British cleric and writer (1787–1865)

John Norman Pearson (1787–1865) of Tunbridge Wells and London was a prolific Victorian writer on religious subjects.

==Life==
Son of the surgeon John Pearson (1758–1826), born 7 December 1787, he was educated at Trinity College, Cambridge. There he gained the Hulsean prize in 1807.

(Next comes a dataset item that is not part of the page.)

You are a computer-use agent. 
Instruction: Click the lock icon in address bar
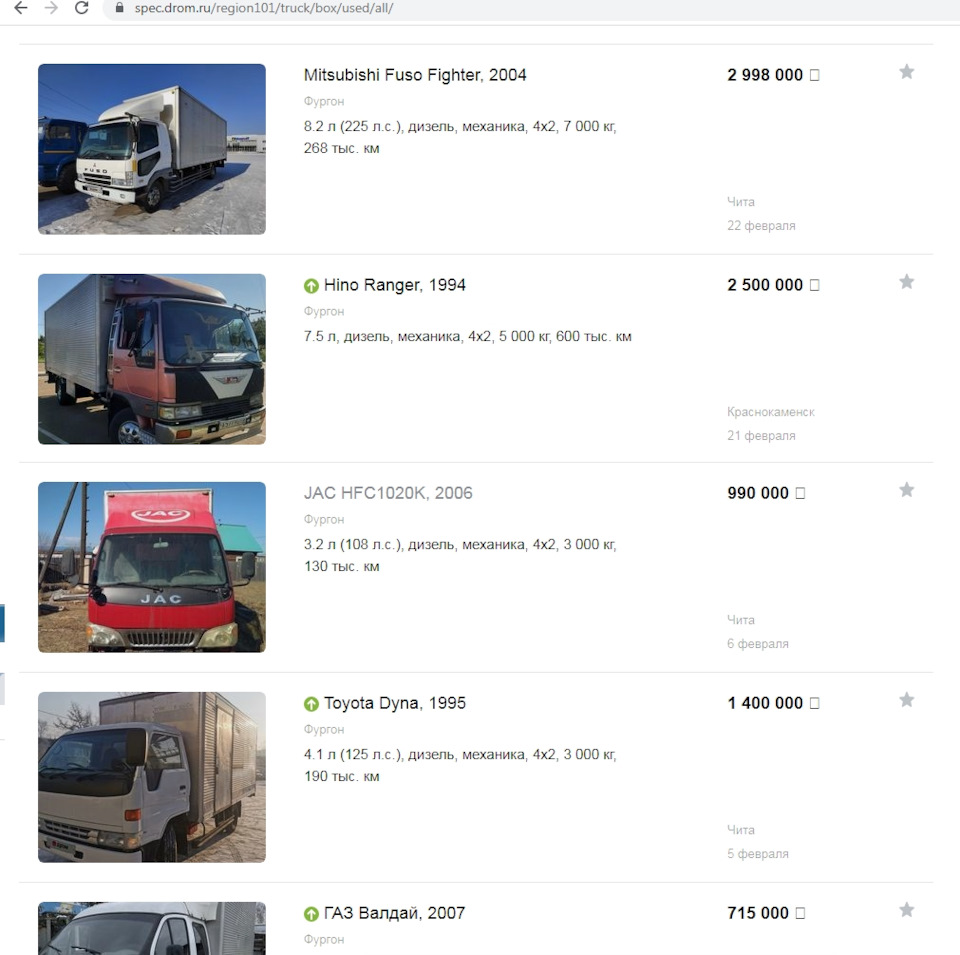120,8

Pearson then took holy orders, and acted as chaplain to the Marquess of Wellesley. In 1826 the Church Missionary Society appointed him the first principal of its newly founded missionary college at Islington. In 1839 he was appointed vicar of Holy Trinity Church, Tunbridge Wells, a position which he resigned in 1853. He then retired, doing occasional duty for the surrounding clergy, at Bower Hall, near Steeple Bumpstead in Essex, until his death in October 1865.

==Works==
Pearson's works were:

- A Critical Essay on the Ninth Book of Warburton's Divine Legation of Moses, Cambridge, 1808.
- Christ Crucified; or some Remarkable Passages of the Sufferings of Our Lord Jesus Christ, devotionally and practically considered, London, 1826.
- Life of Archbishop Leighton, prefixed to an edition of his Works in 1829.
- The Candle of the Lord uncovered; or the Bible rescued from Papal Thraldom by the Reformation, London, 1835.
- The Faith and Patience of the Saints exhibited in the Narrative of the Sufferings and the Death … of I. Lefevere; a new translation, 1839.
- Psalms and Hymns chiefly designed for Public Worship, London, 1840.
- The Days in Paradise, London, 1854.

He also published several volumes of sermons.

==Family==
Pearson married Harriet, daughter of Richard Puller of London, and sister of Sir Christopher Puller, Chief Justice of Bengal, and Richard Puller the presumed pseudonymous "Piercy Ravenstone". They had a numerous family. Among the sons were Sir John Pearson, QC, and Charles Henry Pearson.